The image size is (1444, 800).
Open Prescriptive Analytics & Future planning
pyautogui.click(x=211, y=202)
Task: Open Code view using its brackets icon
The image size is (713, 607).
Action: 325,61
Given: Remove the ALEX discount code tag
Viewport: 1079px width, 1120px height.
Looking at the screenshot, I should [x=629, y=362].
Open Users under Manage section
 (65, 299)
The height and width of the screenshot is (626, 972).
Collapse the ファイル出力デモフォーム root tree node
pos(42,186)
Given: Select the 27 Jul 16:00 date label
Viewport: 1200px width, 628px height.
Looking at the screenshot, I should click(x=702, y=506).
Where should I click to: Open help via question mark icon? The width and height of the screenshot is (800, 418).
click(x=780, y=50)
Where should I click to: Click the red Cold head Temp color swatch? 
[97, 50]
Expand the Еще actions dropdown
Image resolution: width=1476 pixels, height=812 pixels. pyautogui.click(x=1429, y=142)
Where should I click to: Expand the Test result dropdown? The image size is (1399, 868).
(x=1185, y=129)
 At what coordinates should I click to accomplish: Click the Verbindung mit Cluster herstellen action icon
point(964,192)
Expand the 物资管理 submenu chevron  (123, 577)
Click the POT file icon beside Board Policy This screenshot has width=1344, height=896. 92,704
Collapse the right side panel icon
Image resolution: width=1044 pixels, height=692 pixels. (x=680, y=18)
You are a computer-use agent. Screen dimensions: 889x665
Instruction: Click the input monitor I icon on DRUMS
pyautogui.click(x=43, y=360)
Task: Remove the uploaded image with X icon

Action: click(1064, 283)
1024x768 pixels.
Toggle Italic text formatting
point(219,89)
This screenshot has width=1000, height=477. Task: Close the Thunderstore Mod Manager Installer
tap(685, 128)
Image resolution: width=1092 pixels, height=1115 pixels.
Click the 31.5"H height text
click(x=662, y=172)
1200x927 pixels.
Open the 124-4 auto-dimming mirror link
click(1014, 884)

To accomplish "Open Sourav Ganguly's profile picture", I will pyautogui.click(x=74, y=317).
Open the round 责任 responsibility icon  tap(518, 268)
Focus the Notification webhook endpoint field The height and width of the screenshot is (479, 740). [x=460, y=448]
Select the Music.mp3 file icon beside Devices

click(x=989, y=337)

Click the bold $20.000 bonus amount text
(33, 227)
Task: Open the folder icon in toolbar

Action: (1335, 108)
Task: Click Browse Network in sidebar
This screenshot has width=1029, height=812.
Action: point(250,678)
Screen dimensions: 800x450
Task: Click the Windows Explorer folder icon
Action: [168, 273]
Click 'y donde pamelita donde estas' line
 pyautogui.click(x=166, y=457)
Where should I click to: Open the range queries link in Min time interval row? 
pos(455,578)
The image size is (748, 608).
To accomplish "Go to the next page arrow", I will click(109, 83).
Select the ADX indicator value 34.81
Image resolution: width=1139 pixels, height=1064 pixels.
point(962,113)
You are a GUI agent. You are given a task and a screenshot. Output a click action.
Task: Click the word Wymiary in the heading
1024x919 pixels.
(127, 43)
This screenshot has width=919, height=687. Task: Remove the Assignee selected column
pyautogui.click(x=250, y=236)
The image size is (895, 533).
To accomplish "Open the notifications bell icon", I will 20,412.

──────────

■ **EXERCISE DESCRIPTION**: Output every line of the listing word for word.

■ **EXERCISE RESPONSE**:
The image size is (1444, 800).
Open Prescriptive Analytics & Future planning
pyautogui.click(x=211, y=202)
Task: Open Code view using its brackets icon
The image size is (713, 607).
Action: 325,61
Given: Remove the ALEX discount code tag
Viewport: 1079px width, 1120px height.
Looking at the screenshot, I should [x=629, y=362].
Open Users under Manage section
 (65, 299)
The height and width of the screenshot is (626, 972).
Collapse the ファイル出力デモフォーム root tree node
pos(42,186)
Given: Select the 27 Jul 16:00 date label
Viewport: 1200px width, 628px height.
Looking at the screenshot, I should click(x=702, y=506).
Where should I click to: Open help via question mark icon? The width and height of the screenshot is (800, 418).
click(x=780, y=50)
Where should I click to: Click the red Cold head Temp color swatch? 
[97, 50]
Expand the Еще actions dropdown
Image resolution: width=1476 pixels, height=812 pixels. pyautogui.click(x=1429, y=142)
Where should I click to: Expand the Test result dropdown? The image size is (1399, 868).
(x=1185, y=129)
 At what coordinates should I click to accomplish: Click the Verbindung mit Cluster herstellen action icon
point(964,192)
Expand the 物资管理 submenu chevron  (123, 577)
Click the POT file icon beside Board Policy This screenshot has width=1344, height=896. 92,704
Collapse the right side panel icon
Image resolution: width=1044 pixels, height=692 pixels. (x=680, y=18)
You are a computer-use agent. Screen dimensions: 889x665
Instruction: Click the input monitor I icon on DRUMS
pyautogui.click(x=43, y=360)
Task: Remove the uploaded image with X icon

Action: click(1064, 283)
1024x768 pixels.
Toggle Italic text formatting
point(219,89)
This screenshot has width=1000, height=477. Task: Close the Thunderstore Mod Manager Installer
tap(685, 128)
Image resolution: width=1092 pixels, height=1115 pixels.
Click the 31.5"H height text
click(x=662, y=172)
1200x927 pixels.
Open the 124-4 auto-dimming mirror link
click(1014, 884)

To accomplish "Open Sourav Ganguly's profile picture", I will pyautogui.click(x=74, y=317).
Open the round 责任 responsibility icon  tap(518, 268)
Focus the Notification webhook endpoint field The height and width of the screenshot is (479, 740). [x=460, y=448]
Select the Music.mp3 file icon beside Devices

click(x=989, y=337)

Click the bold $20.000 bonus amount text
(33, 227)
Task: Open the folder icon in toolbar

Action: (1335, 108)
Task: Click Browse Network in sidebar
This screenshot has width=1029, height=812.
Action: point(250,678)
Screen dimensions: 800x450
Task: Click the Windows Explorer folder icon
Action: [168, 273]
Click 'y donde pamelita donde estas' line
 pyautogui.click(x=166, y=457)
Where should I click to: Open the range queries link in Min time interval row? 
pos(455,578)
The image size is (748, 608).
To accomplish "Go to the next page arrow", I will click(109, 83).
Select the ADX indicator value 34.81
Image resolution: width=1139 pixels, height=1064 pixels.
point(962,113)
You are a GUI agent. You are given a task and a screenshot. Output a click action.
Task: Click the word Wymiary in the heading
1024x919 pixels.
(127, 43)
This screenshot has width=919, height=687. Task: Remove the Assignee selected column
pyautogui.click(x=250, y=236)
The image size is (895, 533).
To accomplish "Open the notifications bell icon", I will 20,412.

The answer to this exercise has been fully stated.